Renan Pereira, de 24 anos – fundador e coordenador do projeto –, a namorada dele, Maira Lache, 24 anos, e Pedro Ferreira, de 25, fazem esse trabalho voluntário há um ano. “Fazemos exodontias [extração de dentes], restaurações, próteses, procedimentos endodônticos [canais], tratamentos periodontais e tratamentos preventivos”, contou Pereira ao SNB.
De onde eles tiram o dinheiro? Adivinha! “Nós bancamos do próprio bolso. Todos os gastos altos que temos nós dividimos entre os integrantes para não pesar para ninguém. Alguns materiais que nós utilizamos no projeto são materiais que nós já temos, o que facilita muito”, explica Pereira.
Os três amigos já atenderam 30 pacientes em situação de rua no Projeto Conexão Saúde, a maioria de Piracicaba. Em média são três pessoas por mês. Agora eles querem ampliar o projeto e transformá-lo em uma organização não governamental (ONG).
Um deles é o seu José (foto acima), um senhor de Pirassununga que foi tentar a vida em Campinas, mas hoje vende produtos no semáforo até tarde da noite, para sustentar a mulher e duas filhas.
Ele contou aos dentistas que gosta de música, de cantar e de sorrir, mas a falta de vários dentes impedia que ele arrumasse emprego. Então os dentistas investiram para dar um novo sorriso ao seu José. Eles fizeram “extrações de dentes condenados, restaurações e uma prótese removível superior”.
Hoje ele parece outro homem. O tratamento terminou há duas semana e a expectativa para arrumar um novo emprego agora é grande. “Ele era alguém que sorria muito, mesmo sem ter um ”sorriso bonito”, sem ter os dentes da frente. Acredito que a gente deu mais segurança pra ele nesse ato”, contou Pereira.

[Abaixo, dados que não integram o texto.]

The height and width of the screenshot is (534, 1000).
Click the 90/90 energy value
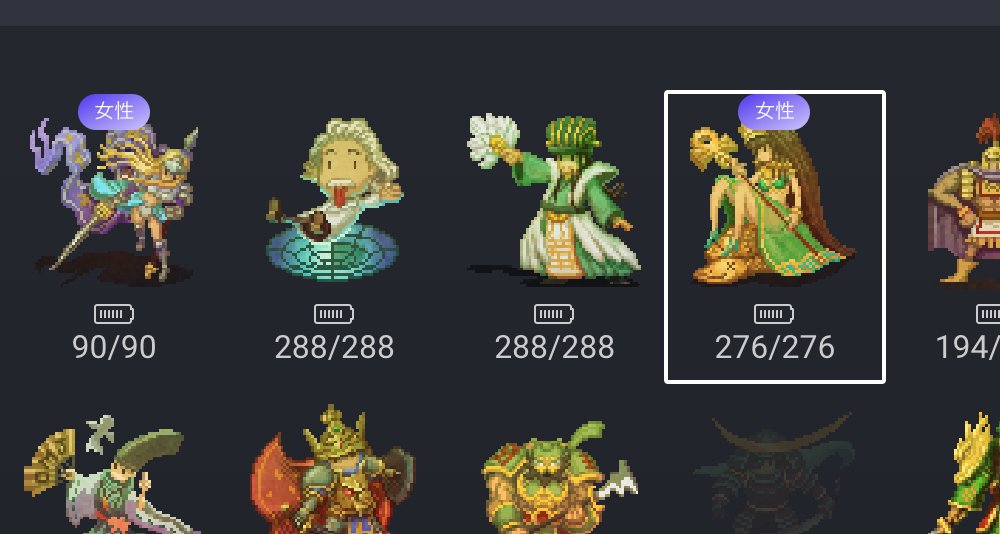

Os integrantes do projeto escolhem os pacientes de forma aleatória, quando caminham pelas ruas de Piracicaba e Campinas. “Selecionamos os que estão em situação mais delicada, nos aproximamos e conversamos. Se eles nos dão abertura, fazemos o convite para o tratamento e atendemos nos nossos consultórios”, disse.
Os três dentistas faziam o trabalho voluntário separadamente, mas conversando sobre suas experiências, eles resolveram unir forças em 2016. Renan conta que a ideia surgiu quando ele percebeu que o Brasil tem tanto dentista e ao mesmo tempo tanta gente precisando tratar dos dentes.

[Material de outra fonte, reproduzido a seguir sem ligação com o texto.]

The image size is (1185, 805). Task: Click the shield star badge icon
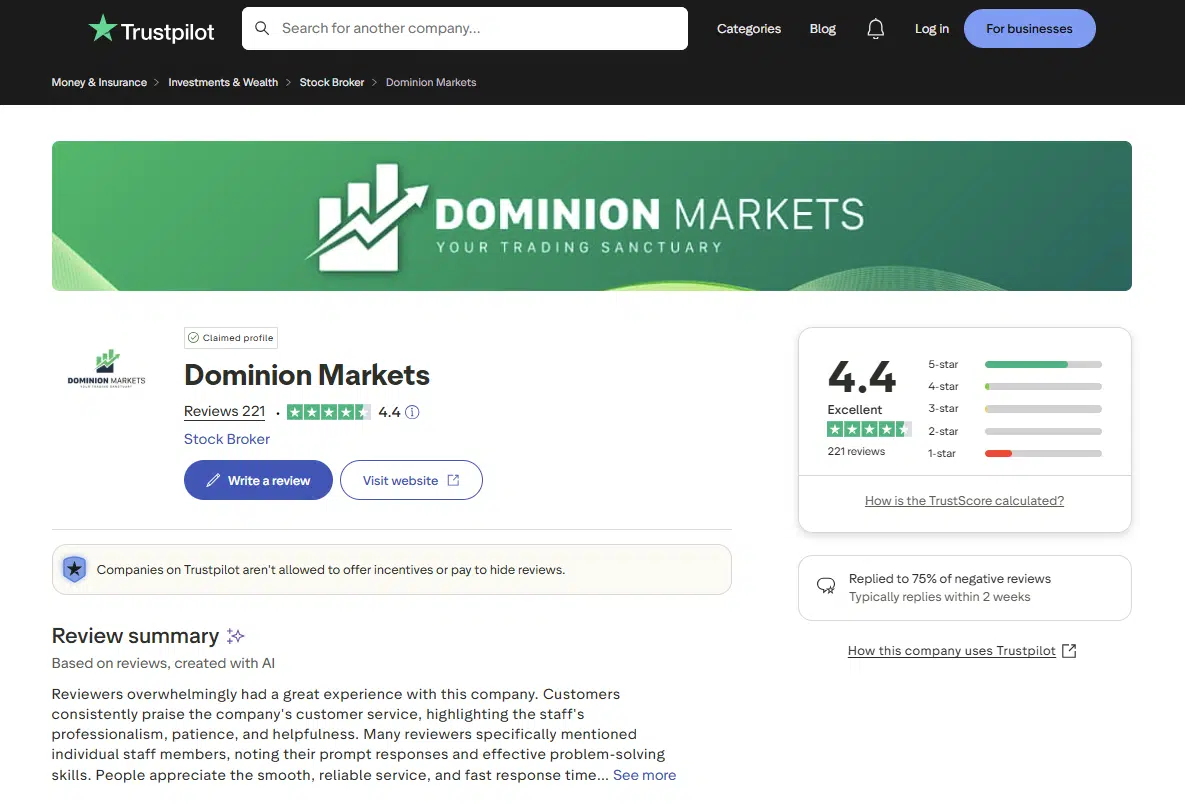click(74, 570)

“Essa minha inquietude com as pessoas em situação de rua começou quando eu descobri que o Brasil é o país com maior numero de dentistas do mundo, mas isso não se refletia numa sociedade com maior qualidade na saúde oral. Mesmo com tanta gente, nós ainda temos uma parcela gigantesca de pessoas que nunca foram atendidas”, conta.

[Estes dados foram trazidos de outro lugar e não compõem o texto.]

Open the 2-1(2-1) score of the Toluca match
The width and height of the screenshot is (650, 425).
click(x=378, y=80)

“Isso é bizarro, leva a gente a refletir para quem estamos fazendo odontologia. É uma forma de retornar o conhecimento que recebi todos esse anos”, afirma.
E mais do que um trabalho social, essa ajuda se tornou um aprendizado para os jovens dentistas. “O interessante mesmo é o histórico de vida deles. São histórias que nos dão verdadeiros choques de realidade”, conclui.